All diese konservativen Ideen kosten einem also Geld. Und da gibt es viele Sachen; der Goldkauf ist nur ein einfacher Weg, nicht immer der beste, aber einer der einfacheren. Aber alles darüber hinaus würde dann schon Long- und Short-Geschäfte nötig machen. Zur Absicherung von Aktienpositionen … wir zum Beispiel sind auch bei Währungen long und short.
Das sind aber komplexe Dinge, die die meisten Menschen nicht verstehen und auf die sie sich, ganz offen gesagt, auch gar nicht erst einlassen wollen. Als Alternative bliebe dann noch Cash, doch gerade als professioneller Investor werden ihnen einige Kunden davonrennen; als Privatinvestor könnte es die richtige Wahl sein, allerdings ist das Halten von Cash-Beständen hart. Und in diesem Prozess könnten viele Menschen - im einen kommenden Zeitraum, vielleicht über Jahre hinweg - große Mengen Geld an den Märkten verlieren.

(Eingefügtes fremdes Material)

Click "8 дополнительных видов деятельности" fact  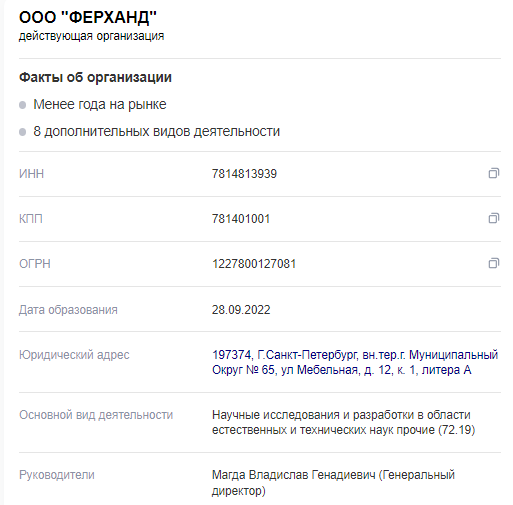pos(156,131)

Mike Gleason: Reden wir an dieser Stelle doch etwas mehr über die Edelmetalle. In den letzten Wochen haben sich Gold und Silber entgegengesetzt zum US-Dollar bewegt. Die jüngsten Unruhen an den Aktienmärkten haben sich nicht in “Fluchthafen-Käufen" niedergeschlagen, zumindest nicht an den Terminmärkten. An den physischen Märkten gab es etwas Bewegung. Was könnte Ihrer Meinung nach in nächster Zeit die Triebfeder für die Metallkurse sein? Denken Sie, dass wir bei den Aktien noch mehr Volatilität sehen werden? Falls ja, werden die Metalle dann letztendlich doch einen Schub durch ein Sicherheitsdenken bekommen?

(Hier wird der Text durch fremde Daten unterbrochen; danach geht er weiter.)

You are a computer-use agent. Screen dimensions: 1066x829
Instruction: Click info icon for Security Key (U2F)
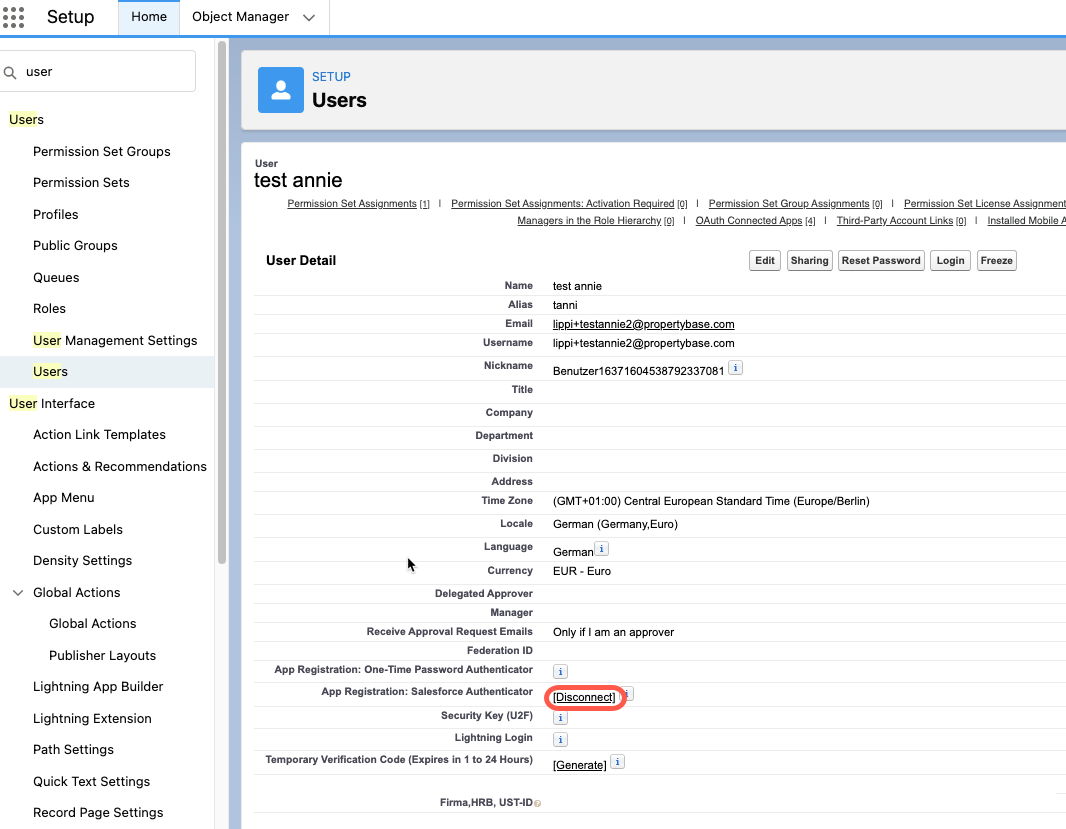pos(560,718)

Axel Merk: Gut, hier sind wir wieder bei der Waschmaschine. Die Dinge sind nicht so gelaufen, wie sie laufen hätten sollen oder können, oder was auch immer. Gut, trotz alledem hat sich Gold seit Jahresbeginn nicht schlecht entwickelt. Es war tatsächlich eine Zeit lang so, dass der Dollar deutlich fiel und Gold recht gut lief. Aber dann, natürlich am Freitag, dem 2., fiel auch Gold. Am 5. hatten wir dann diesen schweren Einbruch, und Gold stieg ein paar Dollars.

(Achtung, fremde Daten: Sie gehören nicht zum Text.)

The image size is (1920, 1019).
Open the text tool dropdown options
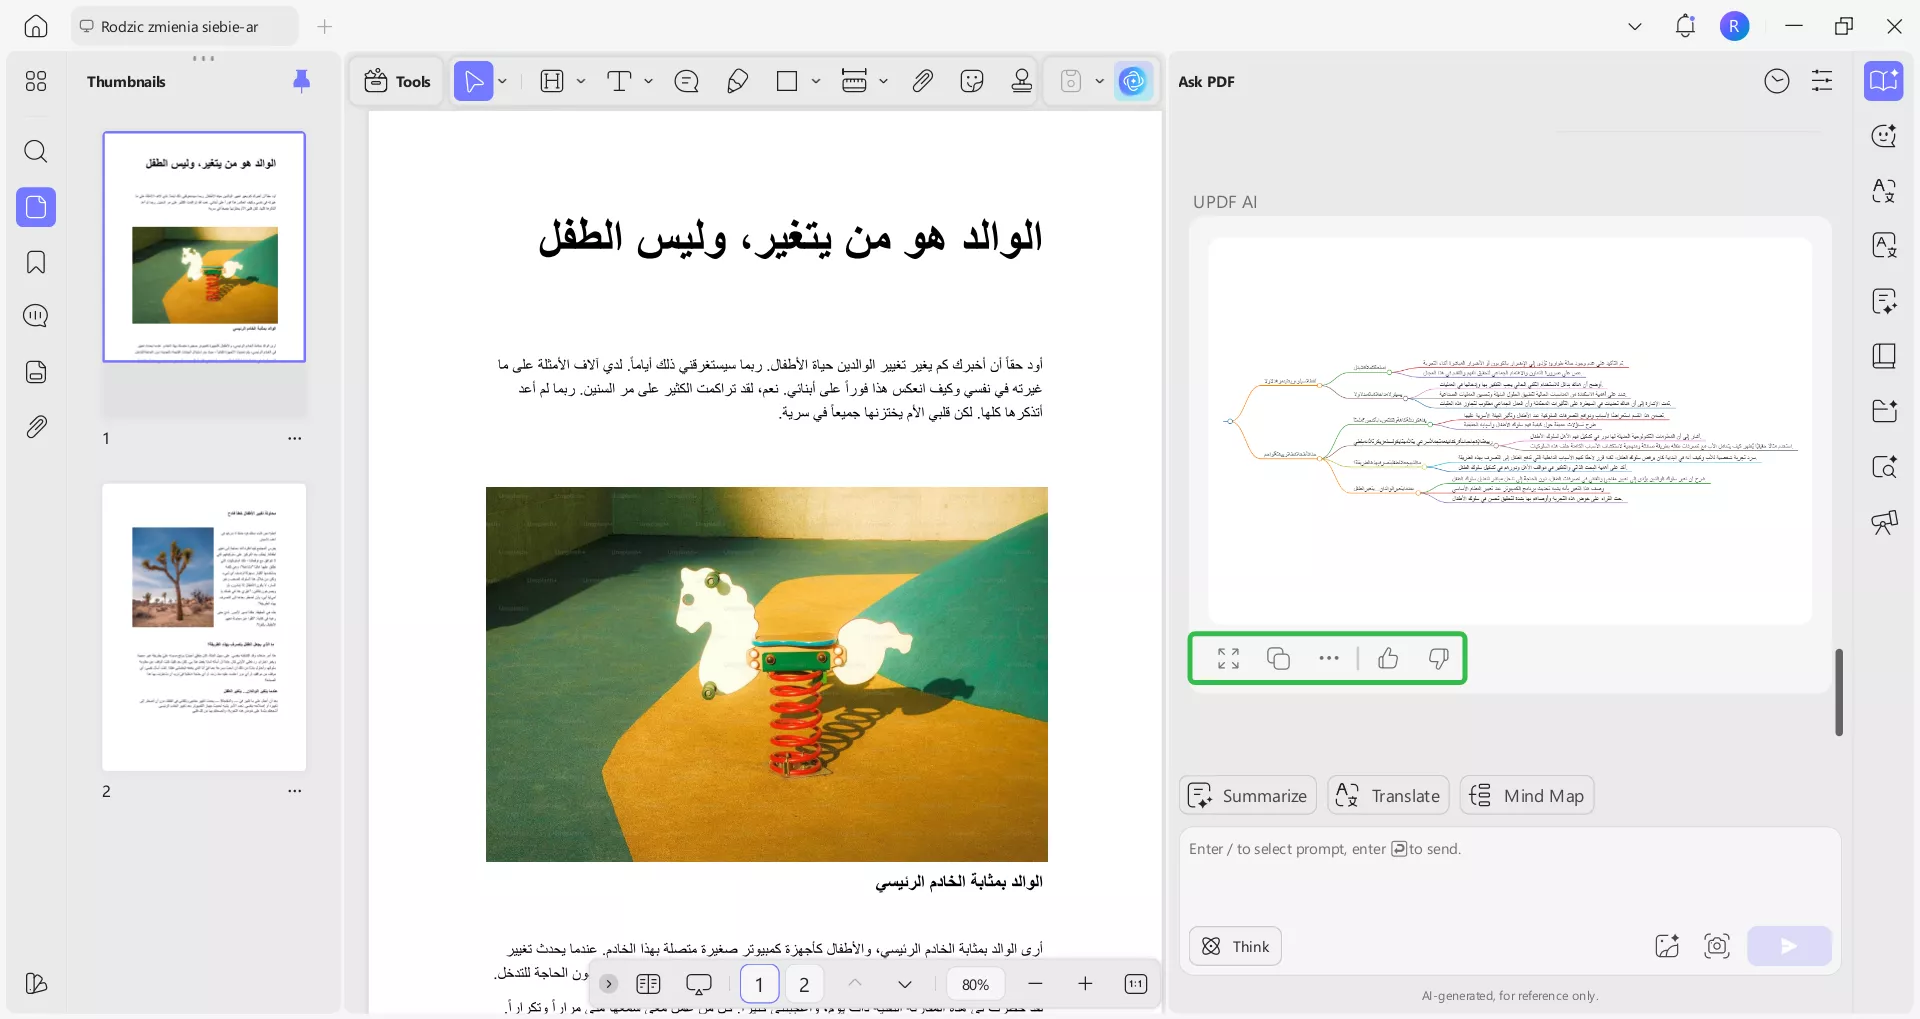(x=648, y=81)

Ok, ich würde jederzeit ein paar Dollar Plus beim Gold nehmen, als einen Tausend-Punkte-Verlust im DOW. Im Kontext der Volatilität, über die jetzt jeder zu reden scheint, denke ich Folgendes: Steigt die Volatilität, werden die zukünftigen Cashflows deutlicher diskontiert. Also: Wenn man Aktien kauft, die einen Cashflow haben, dann werden diese weniger wert. Nicht wertlos, nur weniger wert. Heißt also, unter ansonsten unveränderten Bedingungen, führt ein Anstieg der Volatilität zu sinkenden Bewertungen.
Gold hat nun keinen Cashflow und wird somit bei steigender Volatilität eher glänzen können als andere Risikoanlagen und vergleichbare Aktien. Aus diesem Grund ist Gold auch im Plus, auch wenn es nur fünf Dollar sind, im Vergleich zu den deutlich abgeschlagenen Aktien. Gold hat also getan, was es tun sollte. Einige Leute fragen dann: “Oh Gott, warum explodiert Gold denn jetzt nicht?“ In einer derartigen Umgebung hat sich Gold seit Jahresbeginn doch vernünftig entwickelt und den Aktienmarkt seit Jahresbeginn hinter sich gelassen. Das passiert doch schließlich nicht von einem Tag auf den anderen. Ganz offensichtlich steigen auch noch die Zinssätze, die ein großer Konkurrent für Gold sind.
Die Tatsache, dass Gold in dieser Umgebung so gut lief, deutet darauf hin, dass die Leute mit Nachdruck nach Diversifizierungsmöglichkeiten suchen, wobei Gold wieder einmal die einfachste ist. Ich nenne Gold die einfachste Möglichkeit, aber nicht zwangsläufig die beste, weil es ganz offensichtlich nicht immer steigt, wenn die Märkte fallen. Aber man kann damit sehr gut klar kommen. Die Leute sind nicht in Gold investiert, und solche Anleger sollten meiner Meinung nach aber darüber nachdenken. Sie sollten vor allem auch darüber nachdenken, wie viel sie, angesichts der Gesamtentwicklung, davon in ihrem Portfolio haben wollen.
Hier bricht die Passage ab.